# [Problem set]
a) In the article about Laura Jordan, what yearly salary does her new job in the state treasurer's office pay?
b) Pick up the article about Laura Jordan's new state job after its final sentence and keep writing it.

Last year, Laura Jordan, the $150,000-a-year legal counsel to then-Speaker Christopher Donovan in the House Democrats' office at the Capitol, found herself in the middle of a federal grand jury investigation.
That circumstance made it a challenge for Jordan to find a new job — which she needed to do in the latter part of 2012, because Donovan was on the way out of office and incoming Speaker J. Brendan Sharkey would be hiring his own political staff in January.
Jordan hasn't been accused of any wrongdoing in the still-active investigation, which has involved an alleged conspiracy by "roll-your-own" tobacco shop operators and their associates to funnel thousands of dollars in contributions to Donovan's 2012 congressional campaign, in hopes of killing legislation to impose taxes on those shops.
But she was identified in The Courant last August as the Capitol staffer referred to by federal investigators as "Legislative Aide 1" in a July indictment document. The feds said that, in spring 2012, "Legislative Aide 1" gave inside information about legislative deliberations to a Donovan campaign aide alleged to be involved in the conspiracy to kill the roll-your-own tax bill.
As of the first week of August, Jordan had been taking more than twice as many hours off in vacation and compensatory time as she'd been working since the Donovan campaign scandal broke May 31. Sources said she had been looking for a new job, without success.
But fast-forward to last month — and, as many political appointees do, Jordan landed on her feet in another high-paying political position funded by state taxpayers. After leaving the speaker's office in early January, she began working Feb. 15 as a political appointee of another Democratic office-holder, state Treasurer Denise L. Nappier, in a $106,478-a-year job as executive assistant for policy, state records show.
Jordan's new position was advertised by Nappier's office last summer, with an application deadline of Aug. 31. There was "a very strong field" of 96 candidates, said David S. Barrett, Nappier's communications director, who is the former editor and vice president of The Courant.

(Records from a data collection)
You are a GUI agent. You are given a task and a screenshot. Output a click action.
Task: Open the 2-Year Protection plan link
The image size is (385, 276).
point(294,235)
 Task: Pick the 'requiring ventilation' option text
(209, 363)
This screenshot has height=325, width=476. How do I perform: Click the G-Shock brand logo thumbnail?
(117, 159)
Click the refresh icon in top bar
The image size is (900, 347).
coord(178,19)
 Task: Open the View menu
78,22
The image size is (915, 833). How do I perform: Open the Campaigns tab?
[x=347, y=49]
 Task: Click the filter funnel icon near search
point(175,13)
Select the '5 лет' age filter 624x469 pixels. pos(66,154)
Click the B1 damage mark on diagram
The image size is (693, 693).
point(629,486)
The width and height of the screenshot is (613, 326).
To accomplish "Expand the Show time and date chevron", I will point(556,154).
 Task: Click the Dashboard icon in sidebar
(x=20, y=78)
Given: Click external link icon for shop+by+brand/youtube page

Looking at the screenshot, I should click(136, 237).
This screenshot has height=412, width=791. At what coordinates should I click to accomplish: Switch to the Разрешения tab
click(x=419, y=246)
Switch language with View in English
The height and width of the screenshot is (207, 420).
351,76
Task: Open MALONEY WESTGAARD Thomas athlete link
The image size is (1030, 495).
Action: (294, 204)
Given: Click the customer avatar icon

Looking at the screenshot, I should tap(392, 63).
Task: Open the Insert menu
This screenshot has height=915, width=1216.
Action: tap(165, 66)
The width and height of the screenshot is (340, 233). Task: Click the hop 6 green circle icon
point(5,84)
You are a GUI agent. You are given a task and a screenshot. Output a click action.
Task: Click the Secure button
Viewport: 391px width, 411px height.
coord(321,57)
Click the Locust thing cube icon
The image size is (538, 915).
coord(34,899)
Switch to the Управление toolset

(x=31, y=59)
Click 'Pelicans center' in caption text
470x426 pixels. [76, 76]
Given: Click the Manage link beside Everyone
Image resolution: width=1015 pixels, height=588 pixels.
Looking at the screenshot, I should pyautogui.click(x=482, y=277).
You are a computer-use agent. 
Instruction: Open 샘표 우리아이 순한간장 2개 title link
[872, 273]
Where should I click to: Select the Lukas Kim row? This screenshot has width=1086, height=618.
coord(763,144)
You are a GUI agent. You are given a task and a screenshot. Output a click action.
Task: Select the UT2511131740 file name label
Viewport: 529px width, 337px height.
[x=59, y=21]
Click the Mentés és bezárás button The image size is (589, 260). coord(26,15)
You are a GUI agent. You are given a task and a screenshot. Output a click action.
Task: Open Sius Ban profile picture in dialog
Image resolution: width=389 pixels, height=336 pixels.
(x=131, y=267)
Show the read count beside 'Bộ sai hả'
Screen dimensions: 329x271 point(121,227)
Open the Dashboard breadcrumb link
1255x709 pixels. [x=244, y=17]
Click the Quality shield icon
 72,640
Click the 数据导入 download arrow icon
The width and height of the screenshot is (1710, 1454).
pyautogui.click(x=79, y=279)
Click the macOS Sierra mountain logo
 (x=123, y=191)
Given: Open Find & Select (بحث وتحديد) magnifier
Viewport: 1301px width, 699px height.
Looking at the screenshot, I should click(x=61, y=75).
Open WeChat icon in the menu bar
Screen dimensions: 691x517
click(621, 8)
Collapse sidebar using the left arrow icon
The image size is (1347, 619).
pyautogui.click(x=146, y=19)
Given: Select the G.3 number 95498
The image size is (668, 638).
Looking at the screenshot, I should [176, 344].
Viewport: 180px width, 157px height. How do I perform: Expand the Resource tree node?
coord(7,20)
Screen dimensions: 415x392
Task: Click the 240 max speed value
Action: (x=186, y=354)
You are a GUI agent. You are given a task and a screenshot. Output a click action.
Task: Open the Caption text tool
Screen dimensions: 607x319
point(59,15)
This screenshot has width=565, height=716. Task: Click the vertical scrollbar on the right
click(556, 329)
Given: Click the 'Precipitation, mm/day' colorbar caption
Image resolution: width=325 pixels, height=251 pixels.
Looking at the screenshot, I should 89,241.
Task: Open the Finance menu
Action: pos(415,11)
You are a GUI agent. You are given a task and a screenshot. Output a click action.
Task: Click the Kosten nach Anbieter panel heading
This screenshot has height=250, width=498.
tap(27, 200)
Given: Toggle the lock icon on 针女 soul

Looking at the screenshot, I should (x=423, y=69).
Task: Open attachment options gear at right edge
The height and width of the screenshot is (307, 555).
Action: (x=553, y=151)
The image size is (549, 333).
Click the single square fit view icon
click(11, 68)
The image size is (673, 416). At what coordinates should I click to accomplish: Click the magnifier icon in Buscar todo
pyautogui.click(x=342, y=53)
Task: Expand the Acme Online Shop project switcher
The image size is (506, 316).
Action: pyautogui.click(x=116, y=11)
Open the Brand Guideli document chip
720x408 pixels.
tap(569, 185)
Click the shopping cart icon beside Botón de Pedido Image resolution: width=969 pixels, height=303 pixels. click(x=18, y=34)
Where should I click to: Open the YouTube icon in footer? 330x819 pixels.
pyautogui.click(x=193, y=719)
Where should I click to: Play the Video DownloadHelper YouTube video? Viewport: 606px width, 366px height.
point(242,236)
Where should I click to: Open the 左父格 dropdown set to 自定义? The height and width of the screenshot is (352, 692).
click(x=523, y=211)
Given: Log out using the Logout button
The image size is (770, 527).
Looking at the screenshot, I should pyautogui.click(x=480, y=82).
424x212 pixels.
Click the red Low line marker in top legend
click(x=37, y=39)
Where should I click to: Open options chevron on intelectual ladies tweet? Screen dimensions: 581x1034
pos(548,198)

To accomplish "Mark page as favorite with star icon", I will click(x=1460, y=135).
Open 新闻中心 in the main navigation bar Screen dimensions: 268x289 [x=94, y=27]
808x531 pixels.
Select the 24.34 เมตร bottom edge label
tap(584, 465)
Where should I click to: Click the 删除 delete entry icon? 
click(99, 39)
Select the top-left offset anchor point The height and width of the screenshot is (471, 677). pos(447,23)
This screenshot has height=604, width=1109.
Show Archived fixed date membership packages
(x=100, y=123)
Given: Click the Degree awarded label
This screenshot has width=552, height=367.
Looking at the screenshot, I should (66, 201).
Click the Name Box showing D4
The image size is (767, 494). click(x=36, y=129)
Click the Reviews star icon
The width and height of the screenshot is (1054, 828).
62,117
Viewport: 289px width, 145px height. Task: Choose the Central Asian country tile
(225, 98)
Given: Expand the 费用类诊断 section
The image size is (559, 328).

# [Answers for the tasks]
a) $106,478 a year.

b)
Jordan's application for her new job was dated Jan. 28, five months after the advertised deadline for candidates.
Asked about that, Barrett said Jordan's politically appointed job is an "unclassified" state position — outside the "classified" civil service system in which most state employees work. And so, he said, Nappier had the option under state law of including Jordan in hiring deliberations that were still in progress when she applied.
Neither Jordan nor Nappier consented to be interviewed for this column.
Among questions asked by The Courant were: who may have recommended Jordan or spoken to Nappier in her behalf; whether the still-pending federal investigation has any focus on Jordan; and whether Jordan has cooperated fully with investigators and answered all of their questions.
Nappier responded to Courant questions with this statement: "Laura Jordan has a wealth of experience in government and law, and it is the depth and breadth of her skillset that complement the needs of the Treasury's policy unit, particularly as it relates to federal and regulatory matters of a fiscal nature. Based on our vetting, she is ethical and has a track record of professional performance. She was selected from a strong field of candidates who applied for the job. I have confidence in her ability to do the job well."
Asked what the "vetting" process involved, Barrett said Nappier would let her statement stand.
Jordan, on the advice of her attorney, refused to be interviewed during an internal investigation for which the Donovan campaign paid prominent lawyer Stanley Twardy last summer as the congressional candidate tried to quiet controversy.
Twardy found no evidence to implicate Donovan in wrongdoing, but the scandal ruined the then-speaker's chances of election in the 5th Congressional District. He lost a Democratic primary to Elizabeth Esty, who later won the November election and now serves in Congress.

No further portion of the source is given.